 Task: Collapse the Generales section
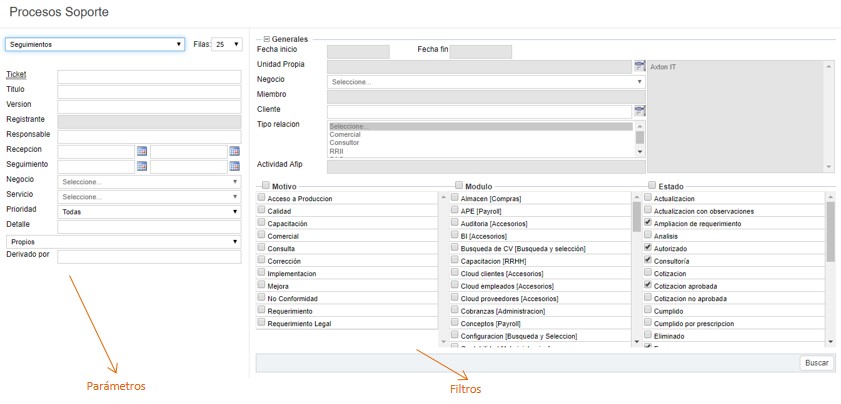pos(267,39)
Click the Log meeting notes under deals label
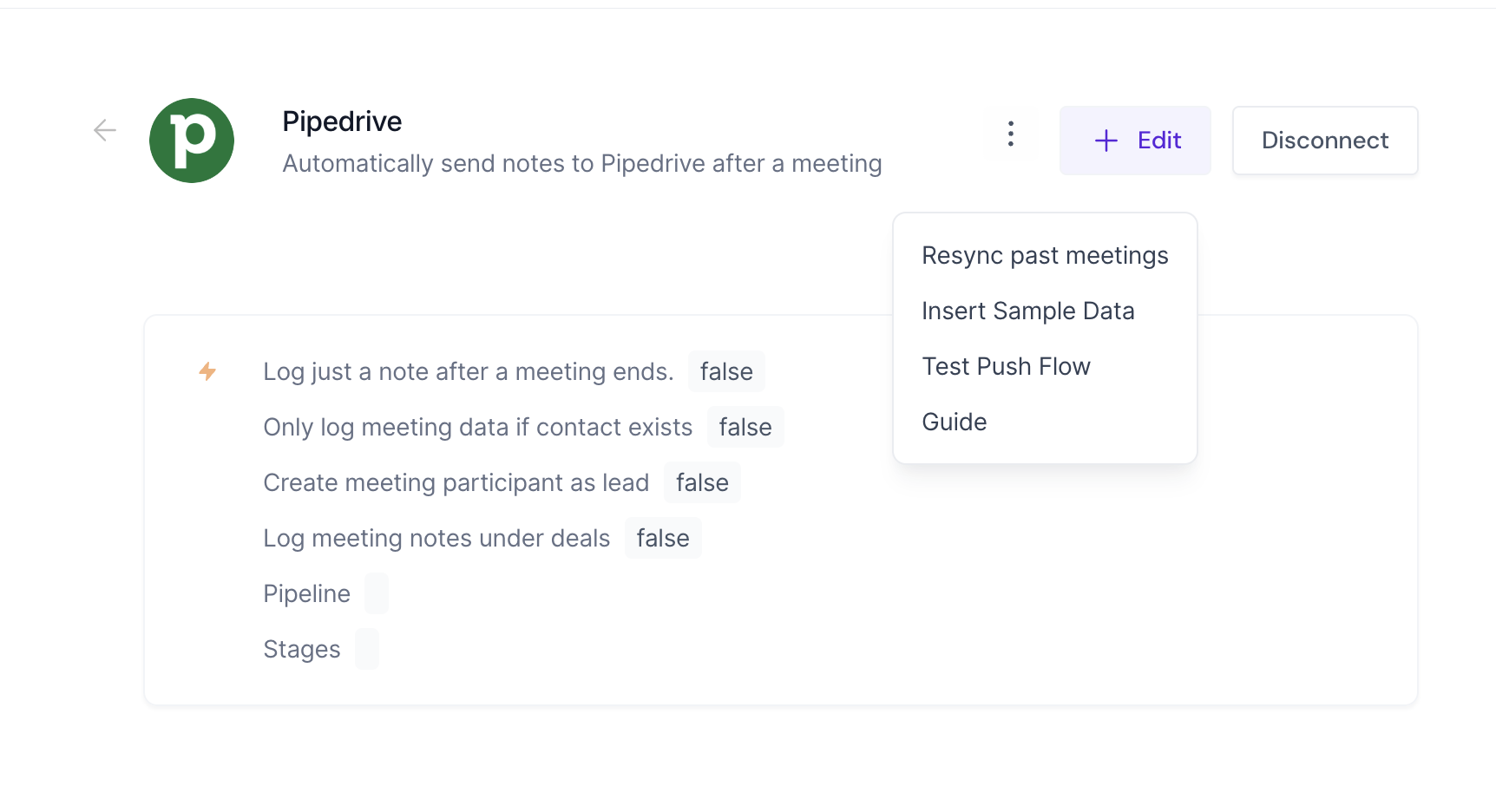1496x812 pixels. coord(436,539)
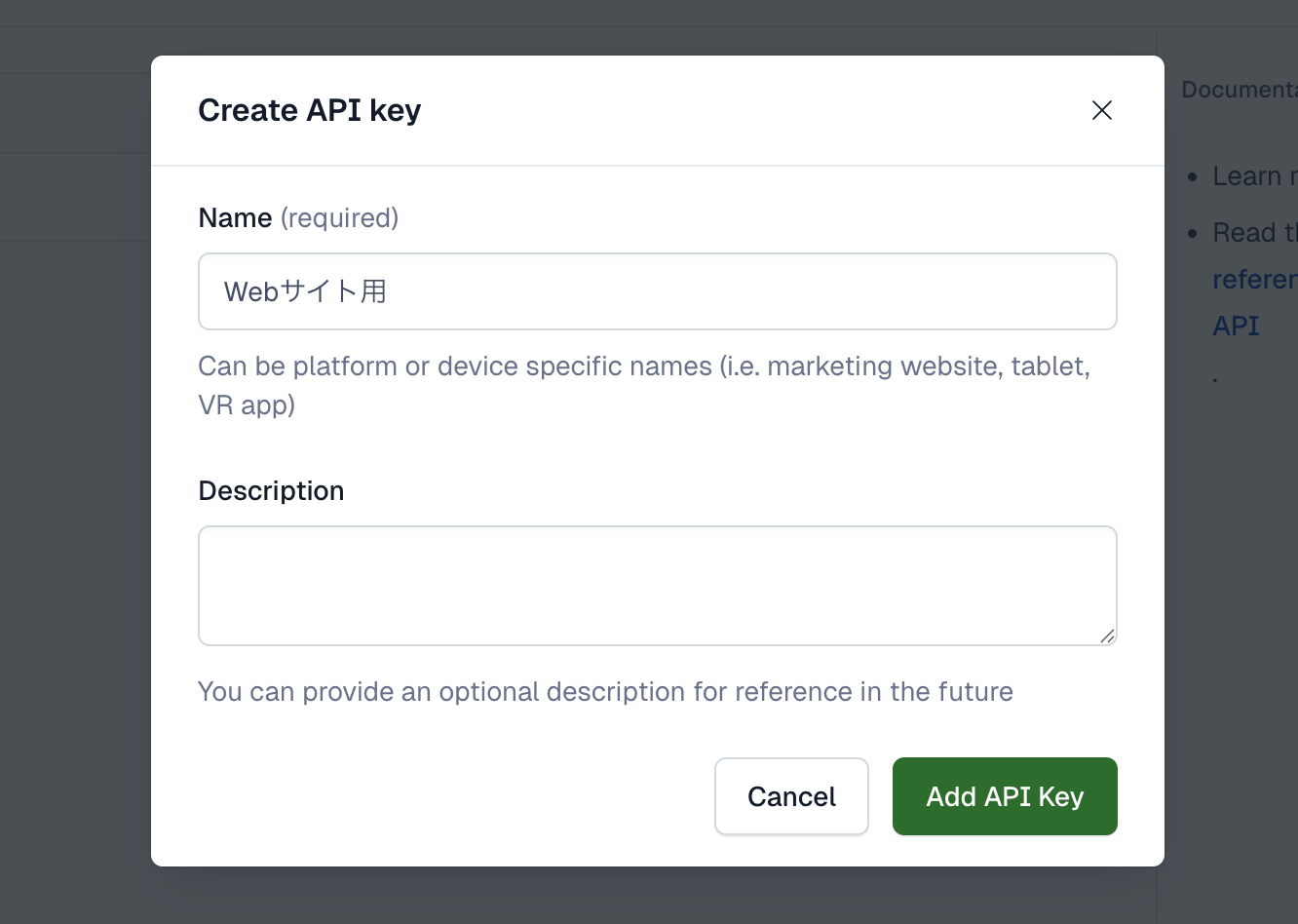Open the partially visible reference link
Screen dimensions: 1298x924
pos(1254,280)

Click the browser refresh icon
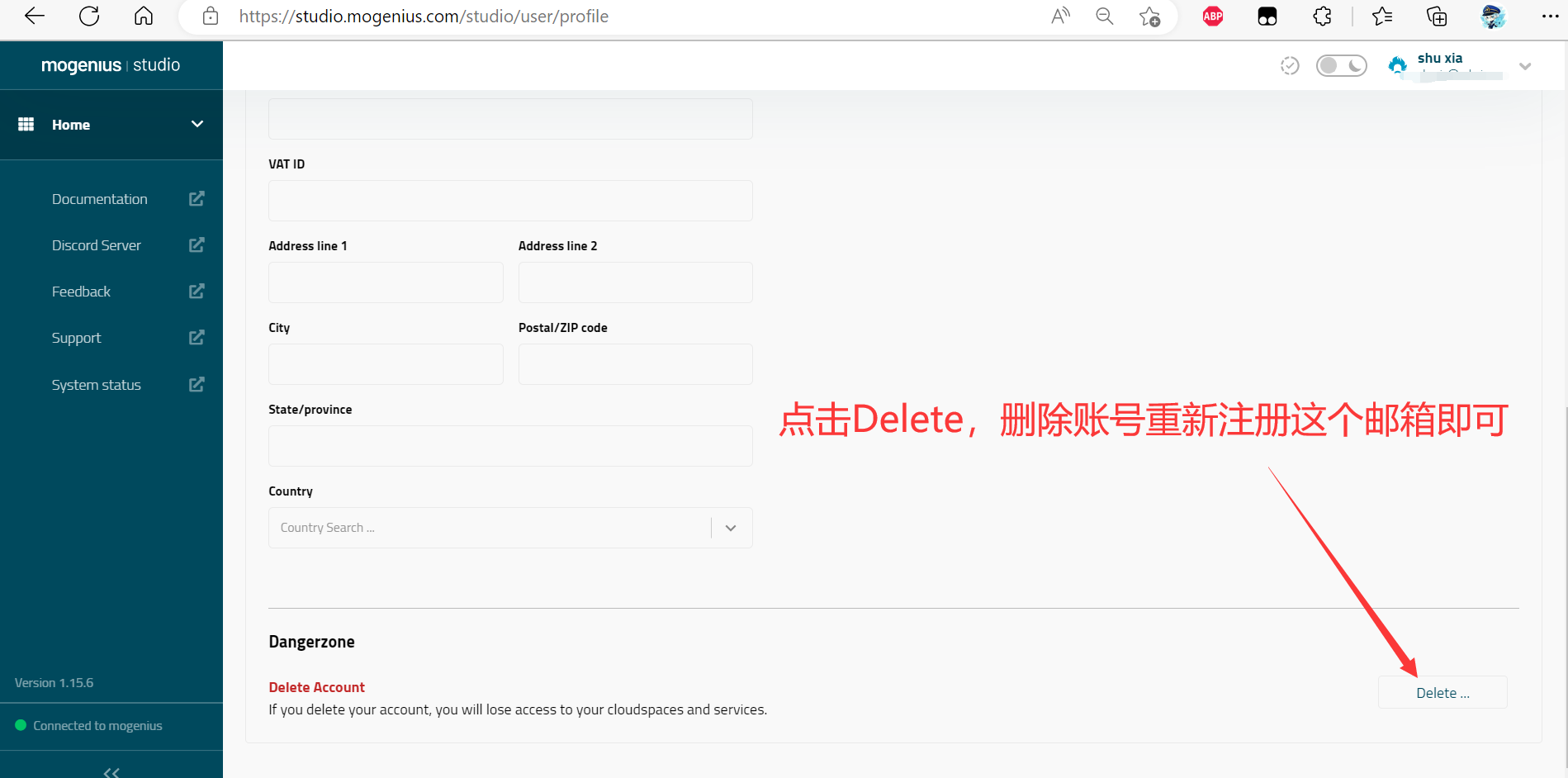click(89, 17)
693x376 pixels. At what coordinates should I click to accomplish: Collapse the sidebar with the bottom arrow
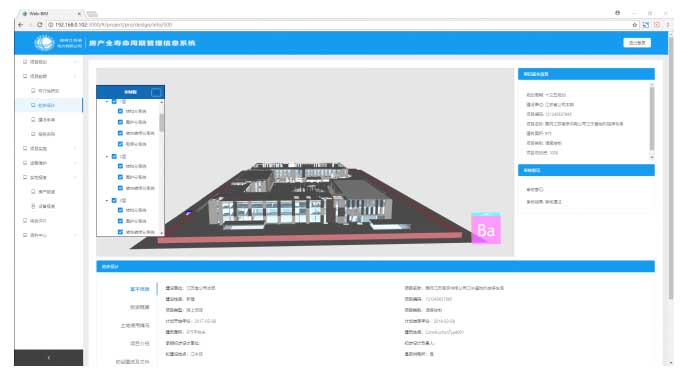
===============
Work to be completed – Extract every line of text from the items above verbatim, leaving out the pictures.

Response for this exercise –
 Task: Collapse the Generales section
pos(267,39)
Click the Log meeting notes under deals label
1496x812 pixels. coord(436,539)
Open the partially visible reference link
Screen dimensions: 1298x924
pos(1254,280)

Click the browser refresh icon
click(89, 17)
693x376 pixels. At what coordinates should I click to accomplish: Collapse the sidebar with the bottom arrow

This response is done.